Stated exercise — Update the data below by replacing every occurrence of "GUI agent" with "graphical interface agent", and leave everything else unchanged.

Dataset content —
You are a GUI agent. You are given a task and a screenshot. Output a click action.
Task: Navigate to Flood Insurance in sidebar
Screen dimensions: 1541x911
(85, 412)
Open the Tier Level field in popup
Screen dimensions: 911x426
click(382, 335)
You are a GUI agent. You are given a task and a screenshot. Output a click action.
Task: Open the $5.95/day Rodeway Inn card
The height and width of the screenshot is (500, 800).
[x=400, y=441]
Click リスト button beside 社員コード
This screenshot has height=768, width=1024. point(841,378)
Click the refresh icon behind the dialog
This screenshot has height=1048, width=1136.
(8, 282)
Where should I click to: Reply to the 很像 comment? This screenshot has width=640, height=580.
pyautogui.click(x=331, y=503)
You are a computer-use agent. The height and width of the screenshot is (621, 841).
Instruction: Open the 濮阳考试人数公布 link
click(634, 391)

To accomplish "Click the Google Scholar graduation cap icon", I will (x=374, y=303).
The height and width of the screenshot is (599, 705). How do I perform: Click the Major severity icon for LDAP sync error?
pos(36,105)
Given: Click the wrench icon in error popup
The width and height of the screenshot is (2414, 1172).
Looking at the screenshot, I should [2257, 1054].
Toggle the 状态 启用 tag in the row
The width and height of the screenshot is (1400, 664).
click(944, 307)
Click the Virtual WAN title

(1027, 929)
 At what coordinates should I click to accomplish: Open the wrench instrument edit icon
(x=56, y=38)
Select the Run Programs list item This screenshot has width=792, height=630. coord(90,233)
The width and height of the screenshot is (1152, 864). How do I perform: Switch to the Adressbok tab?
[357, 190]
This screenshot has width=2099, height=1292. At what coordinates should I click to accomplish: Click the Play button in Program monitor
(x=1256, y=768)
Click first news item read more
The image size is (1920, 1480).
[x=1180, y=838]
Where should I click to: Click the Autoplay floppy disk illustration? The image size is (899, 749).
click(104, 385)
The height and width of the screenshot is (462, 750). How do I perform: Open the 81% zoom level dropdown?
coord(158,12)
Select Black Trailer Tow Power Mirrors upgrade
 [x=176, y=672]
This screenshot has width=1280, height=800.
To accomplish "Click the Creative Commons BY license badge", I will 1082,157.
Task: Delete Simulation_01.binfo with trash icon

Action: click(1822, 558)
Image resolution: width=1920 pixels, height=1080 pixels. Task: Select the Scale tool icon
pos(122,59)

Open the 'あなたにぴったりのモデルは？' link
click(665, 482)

The completed task —
You are a graphical interface agent. You are given a task and a screenshot. Output a click action.
Task: Navigate to Flood Insurance in sidebar
Screen dimensions: 1541x911
(85, 412)
Open the Tier Level field in popup
Screen dimensions: 911x426
click(382, 335)
You are a graphical interface agent. You are given a task and a screenshot. Output a click action.
Task: Open the $5.95/day Rodeway Inn card
The height and width of the screenshot is (500, 800).
[x=400, y=441]
Click リスト button beside 社員コード
This screenshot has height=768, width=1024. point(841,378)
Click the refresh icon behind the dialog
This screenshot has height=1048, width=1136.
(8, 282)
Where should I click to: Reply to the 很像 comment? This screenshot has width=640, height=580.
pyautogui.click(x=331, y=503)
You are a computer-use agent. The height and width of the screenshot is (621, 841).
Instruction: Open the 濮阳考试人数公布 link
click(634, 391)

To accomplish "Click the Google Scholar graduation cap icon", I will (x=374, y=303).
The height and width of the screenshot is (599, 705). How do I perform: Click the Major severity icon for LDAP sync error?
pos(36,105)
Given: Click the wrench icon in error popup
The width and height of the screenshot is (2414, 1172).
Looking at the screenshot, I should [2257, 1054].
Toggle the 状态 启用 tag in the row
The width and height of the screenshot is (1400, 664).
click(944, 307)
Click the Virtual WAN title

(1027, 929)
 At what coordinates should I click to accomplish: Open the wrench instrument edit icon
(x=56, y=38)
Select the Run Programs list item This screenshot has width=792, height=630. coord(90,233)
The width and height of the screenshot is (1152, 864). How do I perform: Switch to the Adressbok tab?
[357, 190]
This screenshot has width=2099, height=1292. At what coordinates should I click to accomplish: Click the Play button in Program monitor
(x=1256, y=768)
Click first news item read more
The image size is (1920, 1480).
[x=1180, y=838]
Where should I click to: Click the Autoplay floppy disk illustration? The image size is (899, 749).
click(104, 385)
The height and width of the screenshot is (462, 750). How do I perform: Open the 81% zoom level dropdown?
coord(158,12)
Select Black Trailer Tow Power Mirrors upgrade
 [x=176, y=672]
This screenshot has width=1280, height=800.
To accomplish "Click the Creative Commons BY license badge", I will 1082,157.
Task: Delete Simulation_01.binfo with trash icon

Action: click(1822, 558)
Image resolution: width=1920 pixels, height=1080 pixels. Task: Select the Scale tool icon
pos(122,59)

Open the 'あなたにぴったりのモデルは？' link
click(665, 482)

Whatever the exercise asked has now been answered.